MESIAL TEMPORAL ATROPHY: A COMMON FINDING IN CORTICAL MALFORMATIONS
Abstract number :
1.069
Submission category :
Year :
2005
Submission ID :
5121
Source :
www.aesnet.org
Presentation date :
12/3/2005 12:00:00 AM
Published date :
Dec 2, 2005, 06:00 AM
Authors :
Neda Bernasconi, Demet Kinay, Jun Natsume, and Andrea Bernasconi
Pathological and imaging studies suggest that structural abnormalities in malformations of cortical development (MCD) extend beyond the obvious lesion. Previous studies have been limited to the evaluation of the hippocampus, which has been found to be atrophic in up to 20% of MCD patients, mostly those with heterotopia. Our purpose was to examine the occurrence atrophy in various limbic structures in MCD. Hippocampus (Hip), amygdala (A), and entorhinal cortex (EC) were segmented on high-resolution MRI (isotropic voxels of 1 mm3) in 71 adult patients including 31 with focal cortical dysplasia (FCD), 20 with heterotopia (HET), and 20 with polymicrogyria (PMG).
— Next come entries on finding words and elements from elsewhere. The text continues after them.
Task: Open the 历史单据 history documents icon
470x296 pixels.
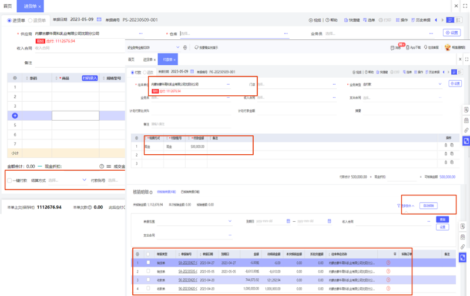Action: pyautogui.click(x=414, y=19)
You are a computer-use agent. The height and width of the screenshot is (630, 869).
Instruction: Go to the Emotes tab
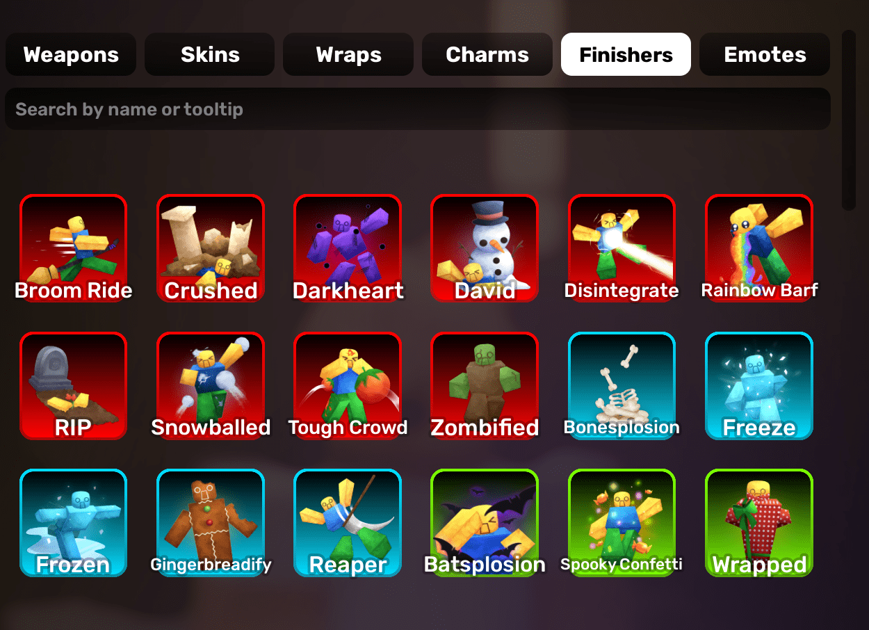pyautogui.click(x=765, y=54)
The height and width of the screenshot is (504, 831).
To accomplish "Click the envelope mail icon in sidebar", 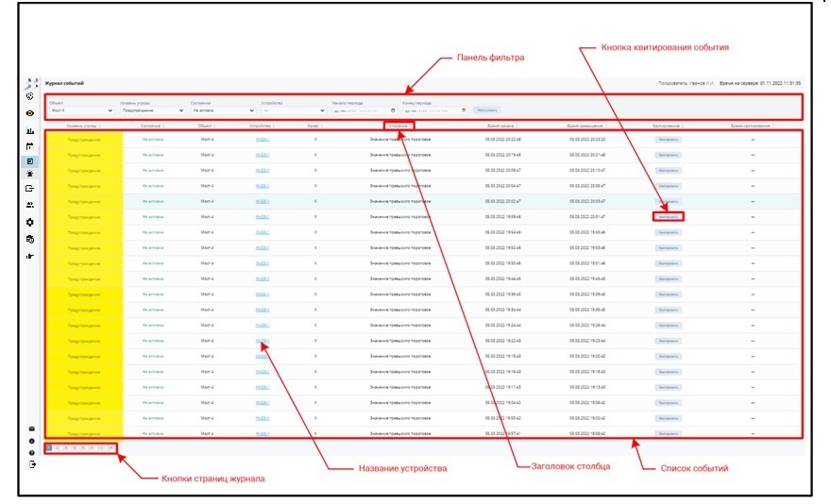I will coord(31,428).
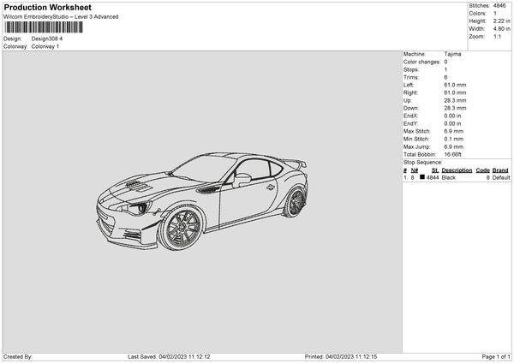Viewport: 514px width, 363px height.
Task: Click the side mirror of the car
Action: click(242, 179)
Patients were compared to 48 sex- and age-matched controls. All patients had video-EEG telemetry. Based on normal controls[apos] cutoff of -2 SD, at least one structure was atrophic in 49/71 (70%) of MCD patients. The proportion of mesial atrophy was not different among the various MCD types. The EC was the only atrophic structure in 29% (14/49), the Hip in 16% (8/49), and the AM in 8% (4/49). The most frequent combination was atrophy of Hip and EC (27%=13/48 patients). All three structures were atrophic in 6% (3/48) of MCD patients. Mesial temporal atrophy was equally found in patients with temporal and those with extra-temporal epileptic foci (58% vs. 76%, p=0.2). We found no association between side of mesial temporal atrophy and side of the MCD lesion. Mesial temporal atrophy is found in a large proportion of MCD patients, regardless of the type and side of malformation. Contrary to temporal lobe epilepsy, the presence of mesial atrophy in MCD is unrelated to the epileptic focus. Our results suggest that MCD are indeed associated with widespread structural brain damage. (Supported by Canadian Institutes of Health Research (Grant # 203707).)